**To do:** Render this sentence from the article on Inuktut speakers in French: "Inuktut is the term for all Inuit languages, including Inuktitut, Inuinnaqtun and Inuvialuktun."

**Document segment:**

========

Two-thirds of Inuit can speak Inuktut, largely unchanged since 2011: StatsCan
Half of Inuit kids speak Inuktut as 1st language
Two-thirds of Inuit can converse in Inuktut, according to new data released today by Statistics Canada from the 2016 census.
Inuktut is the term for all Inuit languages, including Inuktitut, Inuinnaqtun and Inuvialuktun.
That's largely unchanged since 2011, when two-thirds of Inuit reported the ability to converse in Inuktut, according to 2011's National Household Survey.
Inuktitut was by far the most spoken, with 39,770 Inuit — 56 per cent of all Inuit — reporting that they are able to speak it. The number is down from the 61 per cent of all Inuit who reported they speak Inuktitut in 2011.
Inuinnaqtun is the second-most spoken, with two per cent of all Inuit saying they can speak it in 2016. That's up from the 1 per cent of all Inuit reported speaking Innuinnaqtun in 2011.
- FEATURE | Inuinnaqtun could be gone within two generations — four Inuit women are doing something about it
Just 0.9 per cent of Inuit reported speaking Inuvialuktun.
Half of Inuit kids speak Inuktut as 1st language
StatsCan also found 55.8 per cent of Inuit children aged 14 and younger reported Inuktut as their mother tongue, while 65.2 per cent said they could carry on a conversation.
Among Inuit between 15 and 24 years old, 57 per cent reported Inuktut as their mother tongue; 58.3 per cent of Inuit aged 25 to 64 said Inuktut was their mother tongue; and among elders — 65 and older — 60.6 per cent reported Inuktut as their first language.
Language strongest in Nunavik
Nunavik has the strongest population of Inuktut speakers, with 99.2 per cent of Inuit there saying they're fluent. That's a small difference from the 99 per cent who said they could speak it in 2011.
In Nunavut, 89.1 per cent of Inuit can carry on a conversation. In 2011, the number was 89 per cent.
In the Nunatsiavut and Inuvialuit regions for 2016, StatsCan reported only 21.4 and 22 per cent of Inuit could speak Inuktut, respectively.
Across all Inuit Nunangat — the Inuit traditional homelands of Nunavut, Inuvialuit in the N.W.T., Nunatsiavut in Labrador, and Nunavik in Northern Quebec — 83.9 per cent of Inuit were able to speak Inuktut. That number was 82.8 per cent in 2011.
Inuit population on the rise
In 2016, there were 65,025 Inuit in Canada — up 29.1 per cent from 2006 — with 72.8 per cent of all Inuit living in Inuit Nunangat.
Nearly half, 46.4 per cent, of all Inuit live in Nunavut, while 18.1 per cent live in Nunavik, 4.8 per cent in the Inuvialuit region, and 3.5 per cent in Nunatsiavut. About 27 per cent of Inuit live outside Inuit Nunangat.

========

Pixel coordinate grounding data
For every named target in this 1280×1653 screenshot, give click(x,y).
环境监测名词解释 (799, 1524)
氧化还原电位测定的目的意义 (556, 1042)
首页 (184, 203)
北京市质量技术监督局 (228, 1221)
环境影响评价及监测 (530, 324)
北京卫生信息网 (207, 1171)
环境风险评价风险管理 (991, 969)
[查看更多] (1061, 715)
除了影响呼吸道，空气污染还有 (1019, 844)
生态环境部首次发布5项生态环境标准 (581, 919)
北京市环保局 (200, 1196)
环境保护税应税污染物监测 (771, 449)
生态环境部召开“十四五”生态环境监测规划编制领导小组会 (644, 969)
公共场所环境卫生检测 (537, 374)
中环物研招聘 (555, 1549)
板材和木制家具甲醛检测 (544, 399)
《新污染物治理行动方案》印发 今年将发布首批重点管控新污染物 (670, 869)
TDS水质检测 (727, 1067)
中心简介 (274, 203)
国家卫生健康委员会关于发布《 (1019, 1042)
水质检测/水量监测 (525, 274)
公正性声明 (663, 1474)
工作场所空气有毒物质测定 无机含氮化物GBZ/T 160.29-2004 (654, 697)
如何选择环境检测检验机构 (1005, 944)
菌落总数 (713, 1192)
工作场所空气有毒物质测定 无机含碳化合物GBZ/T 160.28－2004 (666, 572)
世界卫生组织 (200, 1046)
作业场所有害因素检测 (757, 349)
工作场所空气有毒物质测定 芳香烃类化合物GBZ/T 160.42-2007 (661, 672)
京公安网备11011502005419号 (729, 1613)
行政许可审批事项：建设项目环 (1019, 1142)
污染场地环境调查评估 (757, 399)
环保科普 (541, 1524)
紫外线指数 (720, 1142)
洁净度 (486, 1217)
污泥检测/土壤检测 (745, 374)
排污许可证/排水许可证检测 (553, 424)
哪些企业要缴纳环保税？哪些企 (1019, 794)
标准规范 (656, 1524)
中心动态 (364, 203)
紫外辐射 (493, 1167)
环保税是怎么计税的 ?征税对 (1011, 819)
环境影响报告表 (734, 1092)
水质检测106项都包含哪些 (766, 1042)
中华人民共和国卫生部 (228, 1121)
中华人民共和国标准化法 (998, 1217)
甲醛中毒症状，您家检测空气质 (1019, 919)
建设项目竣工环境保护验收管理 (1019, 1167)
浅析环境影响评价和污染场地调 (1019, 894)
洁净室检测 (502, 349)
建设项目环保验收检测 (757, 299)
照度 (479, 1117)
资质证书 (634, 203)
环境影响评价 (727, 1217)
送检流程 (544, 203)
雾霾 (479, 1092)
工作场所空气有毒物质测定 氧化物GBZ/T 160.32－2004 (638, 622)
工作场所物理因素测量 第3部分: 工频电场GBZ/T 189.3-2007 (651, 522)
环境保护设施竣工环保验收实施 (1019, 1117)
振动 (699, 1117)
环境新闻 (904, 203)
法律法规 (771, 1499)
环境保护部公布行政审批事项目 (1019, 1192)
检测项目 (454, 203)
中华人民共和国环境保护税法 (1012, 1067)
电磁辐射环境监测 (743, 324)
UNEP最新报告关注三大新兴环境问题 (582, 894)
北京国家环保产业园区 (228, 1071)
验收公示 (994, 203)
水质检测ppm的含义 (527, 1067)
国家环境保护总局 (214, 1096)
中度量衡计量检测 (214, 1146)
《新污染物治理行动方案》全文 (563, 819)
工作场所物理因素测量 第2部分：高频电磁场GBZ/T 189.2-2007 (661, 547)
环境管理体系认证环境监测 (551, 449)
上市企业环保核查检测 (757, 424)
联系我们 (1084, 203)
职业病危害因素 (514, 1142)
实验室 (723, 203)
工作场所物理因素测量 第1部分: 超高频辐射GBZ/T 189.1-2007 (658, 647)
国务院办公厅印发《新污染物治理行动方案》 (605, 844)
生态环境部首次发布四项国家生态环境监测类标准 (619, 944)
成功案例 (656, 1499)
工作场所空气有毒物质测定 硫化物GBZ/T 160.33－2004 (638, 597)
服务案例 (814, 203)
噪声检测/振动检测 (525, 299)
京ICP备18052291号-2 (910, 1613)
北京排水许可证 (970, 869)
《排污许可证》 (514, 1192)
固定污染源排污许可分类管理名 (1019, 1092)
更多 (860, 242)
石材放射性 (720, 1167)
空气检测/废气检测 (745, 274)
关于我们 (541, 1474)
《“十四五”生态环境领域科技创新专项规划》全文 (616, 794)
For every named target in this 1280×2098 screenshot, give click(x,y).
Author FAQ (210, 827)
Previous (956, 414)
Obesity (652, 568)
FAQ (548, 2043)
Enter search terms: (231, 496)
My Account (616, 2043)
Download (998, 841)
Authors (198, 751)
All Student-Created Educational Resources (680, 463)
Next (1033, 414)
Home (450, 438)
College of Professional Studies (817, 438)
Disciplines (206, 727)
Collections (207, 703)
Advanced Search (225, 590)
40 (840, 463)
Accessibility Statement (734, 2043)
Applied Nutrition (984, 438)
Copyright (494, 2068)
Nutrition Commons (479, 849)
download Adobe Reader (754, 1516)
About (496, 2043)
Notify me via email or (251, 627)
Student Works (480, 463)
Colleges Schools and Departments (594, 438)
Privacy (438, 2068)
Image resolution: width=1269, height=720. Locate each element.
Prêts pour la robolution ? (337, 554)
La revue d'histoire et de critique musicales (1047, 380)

========

**Solution:** L'inuktut est le terme désignant toutes les langues inuites, y compris l'inuktitut, l'inuinnaqtun et l'inuvialuktun.